En 2014, 9.5% des bébés nés en Suisse étaient concernés par un retard de croissance. Deux spécialistes nous expliquent les causes et conséquences de ce retard, qui n’est souvent pas significatif dans le développement de l’enfant : le Professeur Olivier Baud, chef de service du département de réanimation et pédiatrie néonatales de l’Hôpital universitaire Robert Debré à Paris et Cristina Borradori Tolsa, médecin adjointe du service développement et croissance aux Hôpitaux universitaires genevois (HUG).
Vous préparez une conférence sur le retard de croissance intra-utérin. Quelles sont les causes d’un tel retard ?
Olivier Baud : Les causes en sont multiples. Il peut s’agir de dysfonctionnements vasculaires placentaires. En effet, lorsque le placenta de la mère n’assure pas sa fonction par le biais du cordon ombilical, cela peut créer un retard de croissance intra-utérin. Mais elles peuvent être également maternelles, en raison de la prise de certains médicaments pendant la grossesse, de toxiques, telles que le tabac ou l’alcool, d’autres drogues, voire de malnutrition. En outre, le retard de croissance peut également être dû à un âge avancé ou très précoce de la mère. Une malformation utérine ou une pathologie maternelle déjà existante peuvent également provoquer ce retard. Enfin, la cause peut être fœtale et liée à des maladies génétiques ou des anomalies chromosomiques.

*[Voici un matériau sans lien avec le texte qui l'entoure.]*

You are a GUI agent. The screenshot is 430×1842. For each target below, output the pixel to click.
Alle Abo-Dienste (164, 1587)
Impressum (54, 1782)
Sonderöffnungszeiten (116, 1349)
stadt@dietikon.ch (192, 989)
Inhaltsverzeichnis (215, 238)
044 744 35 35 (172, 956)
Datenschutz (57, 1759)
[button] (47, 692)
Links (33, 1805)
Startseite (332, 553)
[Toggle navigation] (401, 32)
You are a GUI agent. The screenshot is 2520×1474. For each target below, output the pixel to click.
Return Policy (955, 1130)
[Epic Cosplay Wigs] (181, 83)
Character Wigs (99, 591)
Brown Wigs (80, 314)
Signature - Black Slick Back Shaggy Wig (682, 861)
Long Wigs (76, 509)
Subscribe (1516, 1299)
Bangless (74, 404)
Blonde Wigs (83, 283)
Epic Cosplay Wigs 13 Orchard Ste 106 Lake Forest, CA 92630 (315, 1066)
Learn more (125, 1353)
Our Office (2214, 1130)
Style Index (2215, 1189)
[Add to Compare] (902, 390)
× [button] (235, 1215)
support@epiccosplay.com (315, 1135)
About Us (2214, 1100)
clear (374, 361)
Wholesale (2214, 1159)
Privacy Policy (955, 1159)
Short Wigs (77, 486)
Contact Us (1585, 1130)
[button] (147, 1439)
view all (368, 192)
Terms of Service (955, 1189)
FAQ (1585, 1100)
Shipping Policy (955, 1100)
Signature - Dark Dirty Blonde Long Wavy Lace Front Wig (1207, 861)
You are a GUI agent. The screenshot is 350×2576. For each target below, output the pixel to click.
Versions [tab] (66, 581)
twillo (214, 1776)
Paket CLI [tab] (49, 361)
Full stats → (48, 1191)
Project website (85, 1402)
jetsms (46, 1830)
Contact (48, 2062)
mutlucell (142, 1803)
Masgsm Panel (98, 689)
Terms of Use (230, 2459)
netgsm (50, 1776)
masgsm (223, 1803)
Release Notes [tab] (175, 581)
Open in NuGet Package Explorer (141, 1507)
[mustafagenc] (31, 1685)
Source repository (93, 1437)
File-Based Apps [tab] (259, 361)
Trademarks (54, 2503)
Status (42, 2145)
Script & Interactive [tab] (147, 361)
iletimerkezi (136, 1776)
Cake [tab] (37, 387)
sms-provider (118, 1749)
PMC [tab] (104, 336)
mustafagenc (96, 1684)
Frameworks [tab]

Quels sont les éléments qui permettent d’établir un diagnostic ?
Cristina Borradori Tolsa : Le retard de croissance intra-utérin est un terme générique qui regroupe les cassures de la courbe de croissance du fœtus. A la naissance, le poids du bébé est trop faible pour l’âge gestationnel. Sa taille peut aussi être atteinte, ainsi que son tour de tête qui reflète la croissance du cerveau. Les trois éléments à prendre en compte sont donc le poids, la taille et le périmètre crânien du bébé.
Y-a-t-il un suivi médical particulier pour ces jeunes patients ?
C.B : L’enfant doit être suivi régulièrement par son pédiatre. En général, la majorité des bébés récupère leur retard de croissance durant les douze premiers mois. Si l’enfant est né prématurément, il nécessite d’être suivi de plus près.
Quelles sont les conséquences d’un retard de croissance chez le nouveau-né ?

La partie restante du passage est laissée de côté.